Save the following Python script to generate MP3 files using Open JTalk:

import os

# Translated text with timestamps
text_with_timestamps = [
    (0, 1.6, "待って。誰だった?"),
    (2.6, 4.2, "その男は誰?"),
    (5.2, 9.6, "彼女は身を乗り出し、唇がほとんど彼の耳に触れるほど近づいて囁く。"),
    (10.6, 11, "囁く。"),
    (41.8, 42.2, "しまったしまったしまった。")
]

# Path to Open JTalk voice file (adjust as needed)
voice_path = "/usr/share/hts-voice/nitech-jp-atr503-m001/nitech_jp_atr503_m001.htsvoice"

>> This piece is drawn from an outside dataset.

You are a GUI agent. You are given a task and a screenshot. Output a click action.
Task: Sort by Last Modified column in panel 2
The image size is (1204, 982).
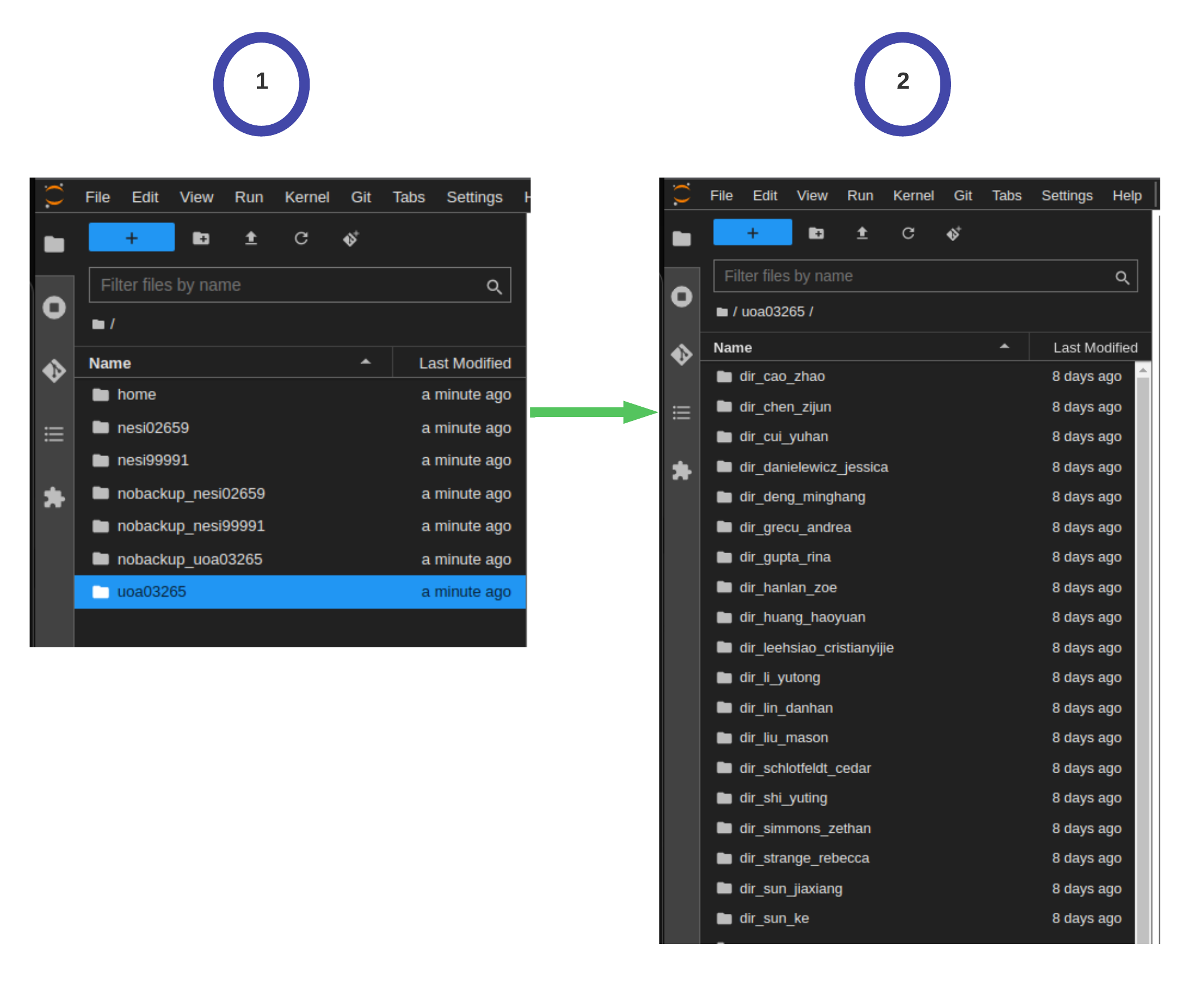pos(1095,348)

# Output directory for MP3 files
output_dir = "output_audio"
os.makedirs(output_dir, exist_ok=True)

# Generate MP3 files
for i, (start, end, text) in enumerate(text_with_timestamps):
    # Save text to a temporary file
    text_file = f"temp_{i}.txt"
    with open(text_file, "w", encoding="utf-8") as f:
        f.write(text)

    # Output WAV file
    wav_file = os.path.join(output_dir, f"output_{i}.wav")

    # Run Open JTalk command
    os.system(f"open_jtalk -x /var/lib/mecab/dic/open-jtalk/naist-jdic -m {voice_path} -ow {wav_file} {text_file}")

    # Convert WAV to MP3 using ffmpeg
    mp3_file = os.path.join(output_dir, f"output_{i}.mp3")
    os.system(f"ffmpeg -i {wav_file} -vn -ar 44100 -ac 2 -b:a 192k {mp3_file}")

    # Clean up temporary files
    os.remove(text_file)
    os.remove(wav_file)

    print(f"Generated: {mp3_file}")

4. Run the Script

  1. Save the script to a file, e.g., generate_audio.py.
  2. Run the script:
    python3 generate_audio.py

5. Output

The script will generate MP3 files for each text entry in the output_audio directory. Each file will be named output_0.mp3, output_1.mp3, etc.


Notes:

  • Ensure ffmpeg is installed for WAV-to-MP3 conversion:
    sudo apt install ffmpeg  # On Ubuntu/Debian
    brew install ffmpeg      # On macOS
  • Adjust the voice_path variable if you’re using a different voice file.
  • Open JTalk’s output may sound robotic. For more natural-sounding Japanese TTS, consider using Google Text-to-Speech or VoiceText.